De acordo com o advogado Afonso Bragança, responsável pelo pedido de indenização para Marcos Mariano, até hoje a família do ex-mecânico não recebeu a segunda parte da indenização. “Falei com seu Mariano no dia em que havia sido publicada a decisão favorável a ele. Avisei que o restante do dinheiro seria pago. Ele foi dormir e não acordou mais. Morreu durante seu descanso. A família ainda terá que esperar mais um tempo para receber o que tem direito”, contou o advogado.

Defesa do engenheiro Janderson Alencar pediu a revogação da prisão

O advogado Jairo Cavalcanti, que atua na defesa do engenheiro Janderson Rodrigo Salgado de Alencar, 29 anos, solicitou à Justiça a revogação da prisão do seu cliente, na última sexta-feira. Também na sexta-feira, a delegada Gleide Ângelo, que investigou o desaparecimento de Janderson e da filha Júlia Alencar, enviou o inquérito à Justiça no qual ele foi indiciado.

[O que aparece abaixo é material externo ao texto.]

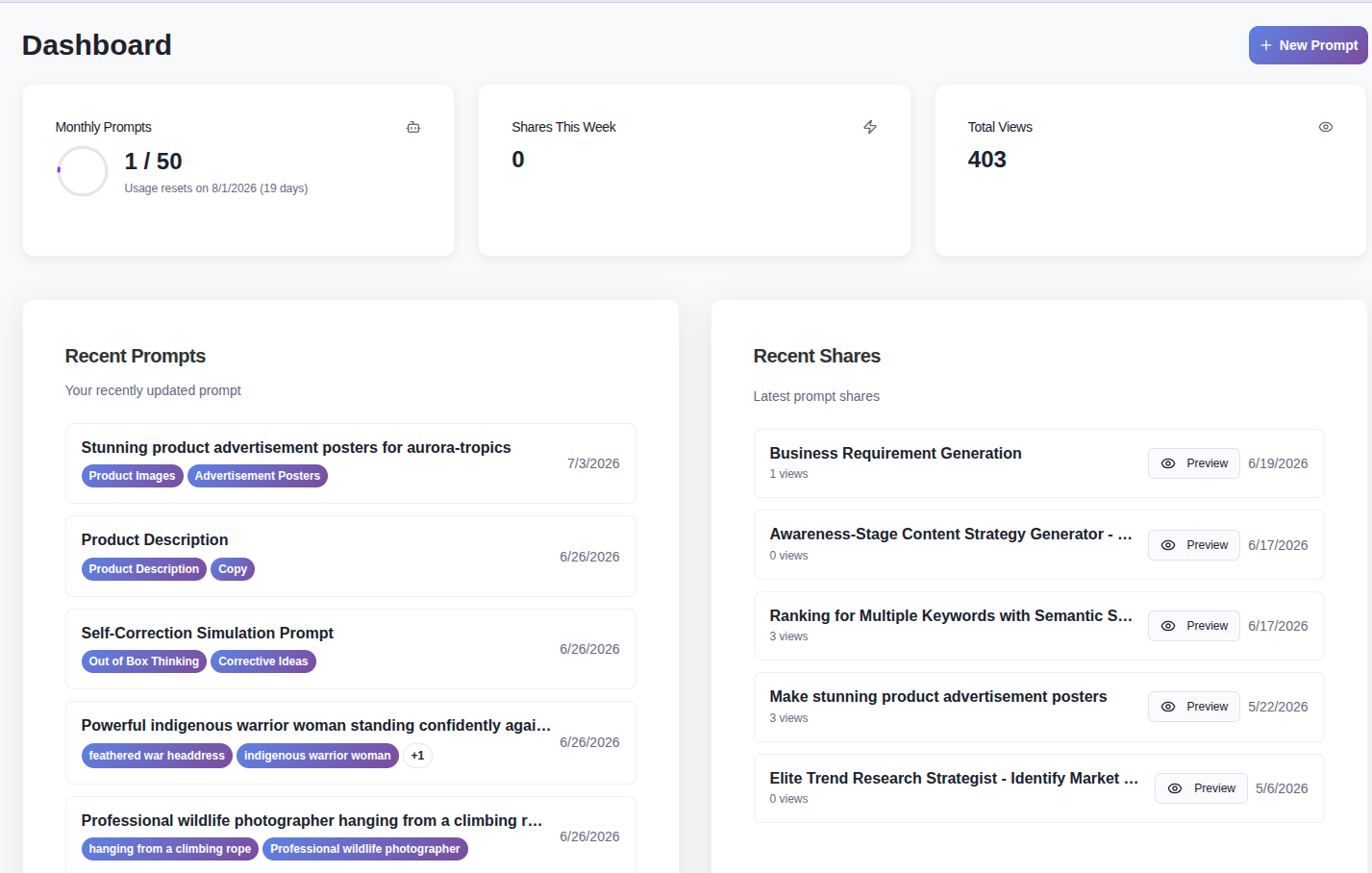Click the plus icon in New Prompt button
This screenshot has height=873, width=1372.
coord(1266,45)
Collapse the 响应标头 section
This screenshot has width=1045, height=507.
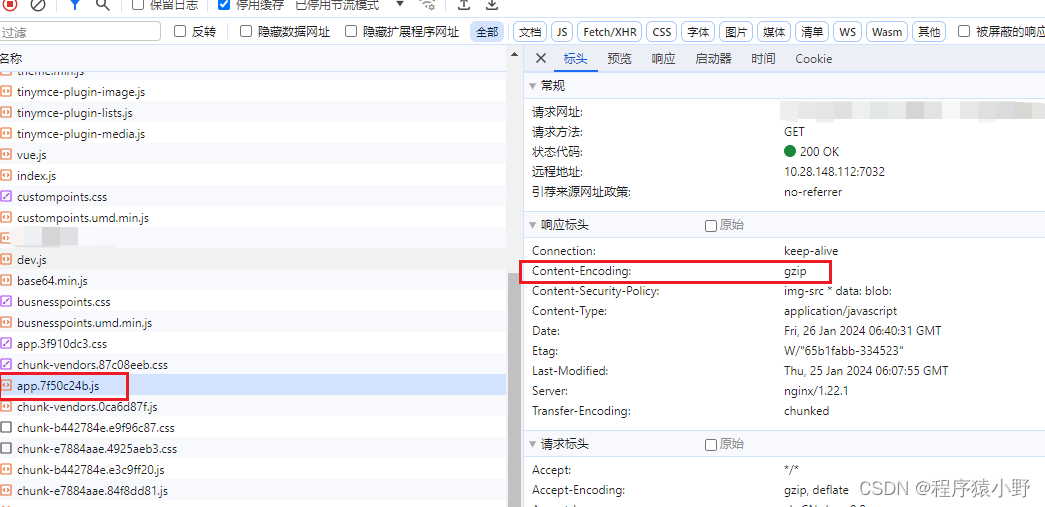(x=533, y=225)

Janderson está preso no Cotel. Foto: Peu Ricardo/Esp. DP

Janderson está preso no Cotel. Foto: Peu Ricardo/Esp. DP

O engenheiro irá responder com base no artigo 237 do Estatuto da Criança e do Adolescente por ter levado a filha da casa da mãe, que tinha a guarda provisória da menina Júlia Alencar. Janderson está preso no Cotel desde o dia 25 deste mês, caso condenado pode pegar de dois a seis anos de reclusão. Ele e a criança foram encontrados no estado do Amapá, depois de 13 dias fugindo da polícia. Júlia, de um ano e dez meses, voltou para a casa da mãe na semana passada.

“A Justiça já encaminhou o processo ao Ministério Público e agora o juiz vai esperar retornar com o parecer do promotor. Também vou esperar a avaliação do meu pedido de revogação da prisão de Janderson”, pontuou Jairo Cavalcanti.